Pola Henderson, a dual citizen of the United States and Poland who has lived in Paris for seven years, also has shifted how she travels around Europe. Until recently, Henderson, a content and travel writer, used to take one or two weekend trips to different countries every month. But she’s staying closer to home this summer, with weekend trips around France and more exploration of Paris itself.

“I cannot imagine living without travel, but now I’m more picky about what I do,” Henderson explains. “But it’s been very frustrating … because [travel] has become a lot more difficult and not not only in terms of prices, but also we have to plan way ahead of time.”

Time will tell whether more frustrations are in store for travelers in terms of the chaos of flight cancellations, delays, and other disruptions of last season. So far, a few hiccups have popped up, including ongoing protests in Paris, union and cast member strikes at Disneyland Paris in early June, and a failure of passport scanners at Heathrow and other UK airports over a holiday weekend in May.
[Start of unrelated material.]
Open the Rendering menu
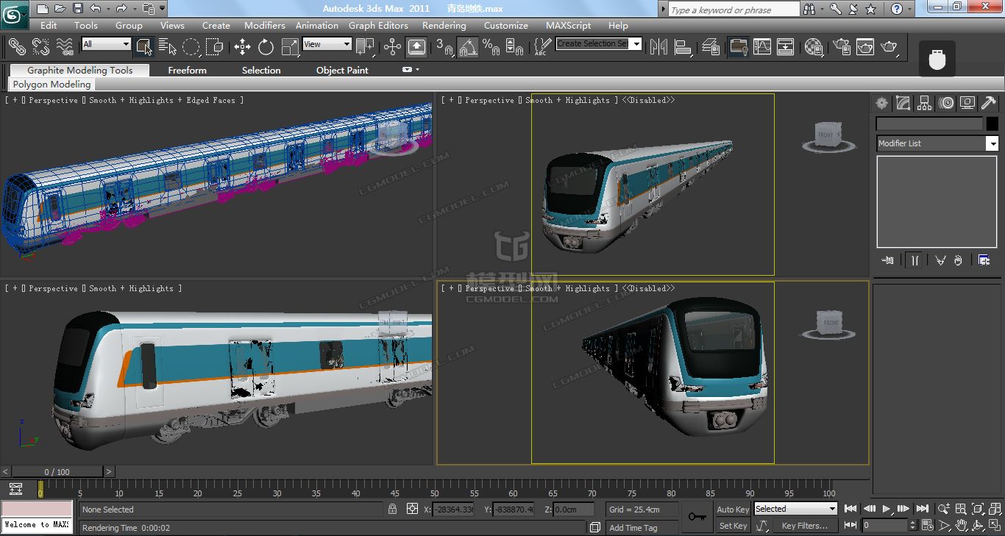The height and width of the screenshot is (536, 1005). coord(444,25)
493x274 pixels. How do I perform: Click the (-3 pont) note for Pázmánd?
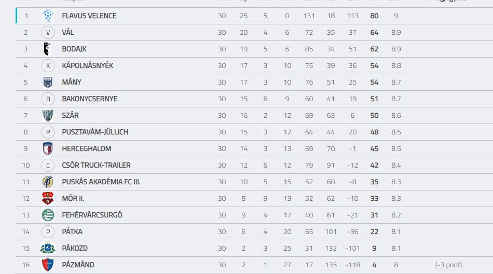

Yet the prevailing mood among many travelers seems to be a hybrid of excitement and a “carpe diem” attitude — even in the most packed of places.

“You can’t not go see these places just because they’re crowded,” Rice says. “Everywhere is crowded now, so you just have to be a little smarter and do more research. But most importantly, do and see what you want to see, not what everyone else is talking about. I’ve put Venice on this ‘can’t visit; too crowded list’ for years, and this is the year I’m diving in.”